Human C-to-U Coding RNA Editing Is Largely Nonadaptive

Abstract

C-to-U RNA editing enzymatically converts the base C to U in RNA molecules and could lead to nonsynonymous changes when occurring in coding regions. Hundreds to thousands of coding sites were recently found to be C-to-U edited or editable in humans, but the biological significance of this phenomenon is elusive. Here, we test the prevailing hypothesis that nonsynonymous editing is beneficial because it provides a means for tissue- or time-specific regulation of protein function that may be hard to accomplish by mutations due to pleiotropy. The adaptive hypothesis predicts that the fraction of sites edited and the median proportion of RNA molecules edited (i.e., editing level) are both higher for nonsynonymous than synonymous editing. However, our empirical observations are opposite to these predictions. Furthermore, the frequency of nonsynonymous editing, relative to that of synonymous editing, declines as genes become functionally more important or evolutionarily more constrained, and the nonsynonymous editing level at a site is negatively correlated with the evolutionary conservation of the site. Together, these findings refute the adaptive hypothesis; they instead indicate that the reported C-to-U coding RNA editing is mostly slightly deleterious or neutral, probably resulting from off-target activities of editing enzymes. Along with similar conclusions on the more prevalent A-to-I editing and m6A modification of coding RNAs, our study suggests that, at least in humans, most events of each type of posttranscriptional coding RNA modification likely manifest cellular errors rather than adaptations, demanding a paradigm shift in the research of posttranscriptional modification.

Fig. 1.

Frequencies and editing levels of synonymous and nonsynonymous C-to-U RNA editing in human coding sequences. (A) Frequency of nonsynonymous editing is lower than that of synonymous editing in macrophages, monocytes, and HEK293T cells. P values are from χ² tests. (B) Nonsynonymous editing levels are lower than synonymous editing levels. In the boxplot, the lower edge and upper edge of a box represent the 25% quartile (q₁) and 75% quartile (q₃), respectively. The horizontal line inside a box indicates the median (md). The whiskers extend to the most extreme values inside inner fences, md ± 1.5(q₃−q₁). P values are from two-tailed Wilcoxon rank sum tests.

Fig. 2.

Nonsynonymous C-to-U RNA editing frequency (f_n), relative to synonymous editing frequency (f_s), reduces with gene importance and evolutionary constraint on the gene. (A) f_n/f_s is lower in essential genes than in nonessential genes.

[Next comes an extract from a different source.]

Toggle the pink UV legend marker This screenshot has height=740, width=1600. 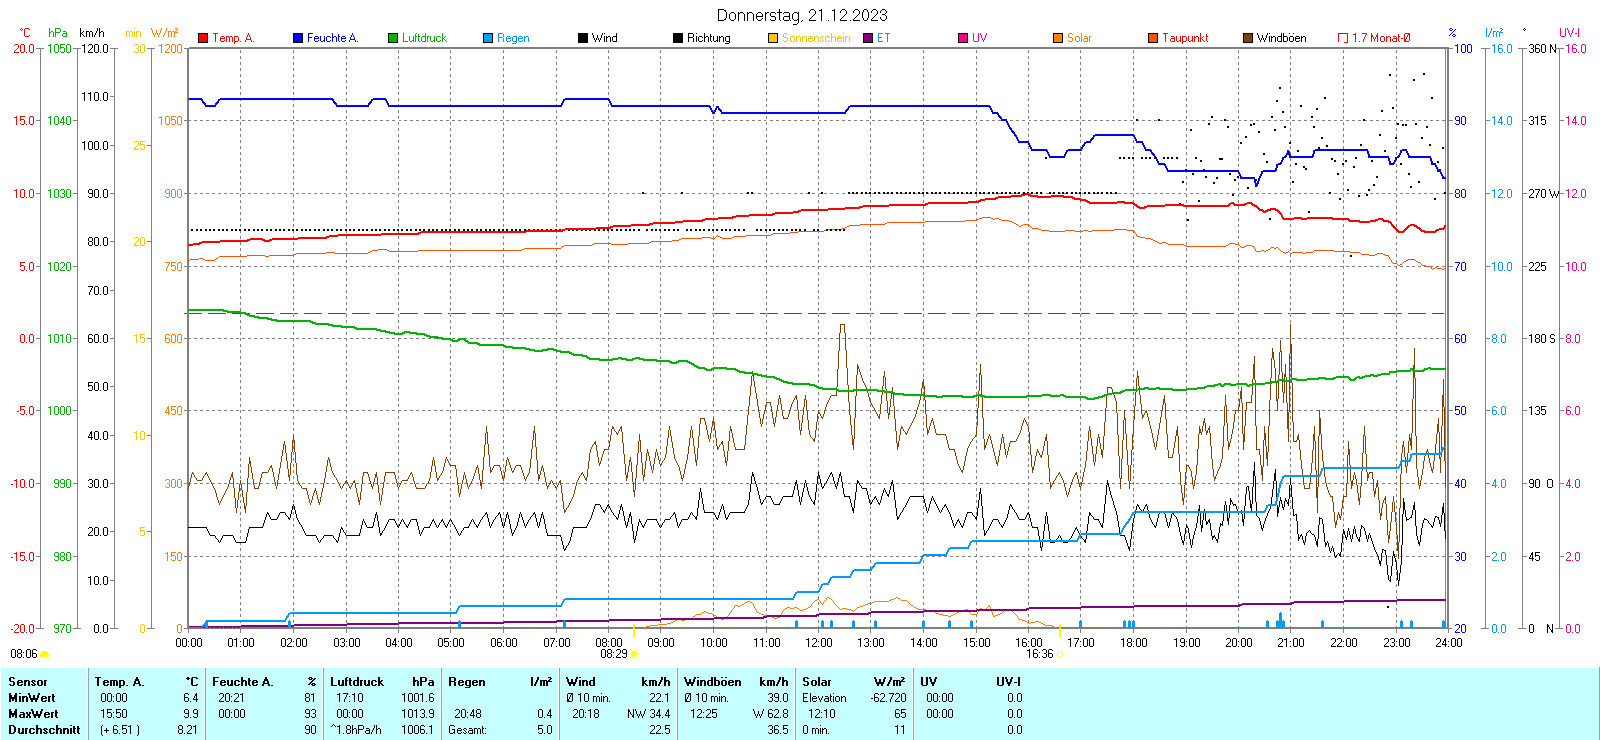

Open bars show the frequency distribution of f_n/f_s from 1,000 random sets of nonessential genes with the same number of genes as essential genes. The black arrow indicates the observed f_n/f_s in essential genes. (B) f_n/f_s increases with d_N/d_S, which is computed using human–mouse orthologs. We divided human genes into ten equal-sized bins by d_N/d_S, and each dot shows the f_n/f_s and median d_N/d_S of each bin. Spearman’s correlation coefficient (ρ) and its associated P value are shown.

Fig. 3.

Relationship between editing and evolutionary conservation. (A) Codons with a synonymously edited C and those with an unedited C that is potentially synonymously editable have similar evolutionary conservations at the amino acid level. (B) Codons with a nonsynonymously edited C and those with an unedited C that is potentially nonsynonymously editable have similar evolutionary conservations at the amino acid level. In the boxplot of (A) and (B), the lower edge and upper edge of a box represent the 25% quartile (q₁) and 75% quartile (q₃), respectively. The horizontal line inside a box indicates the median (md). The whiskers extend to the most extreme values inside inner fences, md ± 1.5(q₃ − q₁). P values are from Wilcoxon rank sum tests. (C) Synonymous editing level at a site is not significantly correlated with the evolutionary conservation (at the amino acid level) of the codon encompassing the site. Each dot is an edited site. (D) Nonsynonymous editing level at a site is significantly negatively correlated with the evolutionary conservation (at the amino acid level) of the codon encompassing the site. In (C) and (D), Spearman’s correlation coefficient (ρ) and its associated P value are shown.